The three-judge panel also repeated an earlier warning to potentially hold California Governor Jerry Brown in contempt if a reduction plan is not implemented. The governor said he would seek a stay of the ruling.
California, the nation's most populous state, has been under court orders to reduce inmate numbers in its 33-prison system since 2009, when the same three-judge panel ordered it to relieve overcrowding that has caused inadequate medical and mental healthcare.
The issue has become a political football for Brown, partly because reducing the population in state prisons has meant that local jurisdictions have to host some convicts in county jails who previously would have been sent to state prisons.
Earlier this year, the judges rebuffed a request by Brown to vacate the 2009 order. Brown had contended the state had fixed the crowding problem and that further prisoner releases would harm public safety.
"The history of this litigation is of defendants' repeated failure to take the necessary steps to remedy the constitutional violations in its prison system," the judges said in Thursday's ruling.
The three jurists - Stephen Reinhardt, Lawrence K. Karlton and Thelton E. Henderson - said the state's "unwillingness to comply" with a ruling to reduce prison overcrowding requires them "to order additional relief."
'ACT OF CONTEMPT'
The judges said if current efforts to reduce crowding do not result in the state reaching a prison population target of 137.5 percent of capacity by the end of the year, the state must then free prisoners from a list of inmates at low risk of recidivism.
"Failure to take such steps or to report on such steps every two weeks shall constitute an act of contempt," the judges said.
Brown, a Democrat, has said he lacks the authority to enact certain measures to reduce prison crowding. In court papers filed earlier this month, attorneys for the governor said state officials were working on legislation to solve that problem.
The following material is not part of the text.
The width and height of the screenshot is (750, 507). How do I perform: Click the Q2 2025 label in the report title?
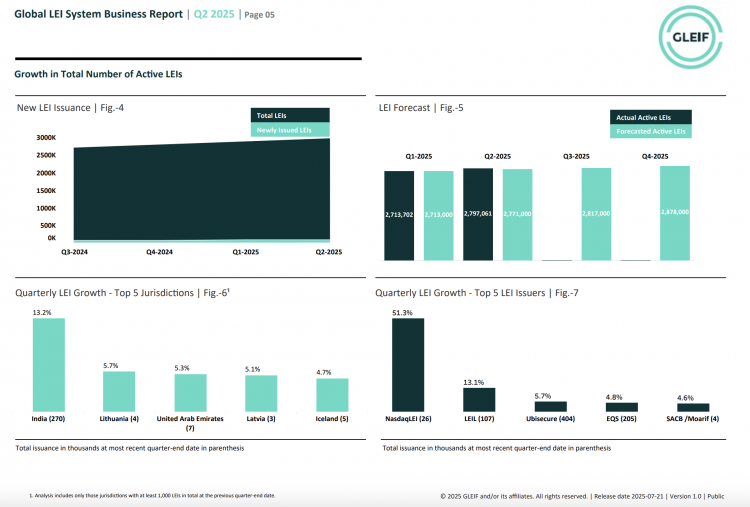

The legislation would, among other things, make it easier for inmates to be released on parole for medical reasons and establish a parole process for elderly inmates who are a low risk to the public, the state's court papers said.
Thursday's ruling stemmed from class action litigation accusing the state of failing to provide prisoners with adequate mental and medical healthcare. That led to a 2009 ruling that treatment of inmates in the state's overcrowded prison system violated constitutional protections against cruel and unusual punishment.
In 2011, the U.S. Supreme Court upheld the 2009 order to reduce California's prison population.
Don Specter, an attorney for the plaintiffs in the case, said the ruling would mean cutting the prison population to around 109,000 inmates from about 119,000 currently, which amounts to about 150 percent of capacity for the prison system.
"The ruling is absolutely essential in order for prisoners to be safe and to get adequate healthcare," Specter said.
Brown said in a statement that the state would seek an immediate stay of what he termed an "unprecedented order to release almost 10,000 inmates by the end of this year."
A spokesman for the California Department of Corrections and Rehabilitation declined to provide immediate comment.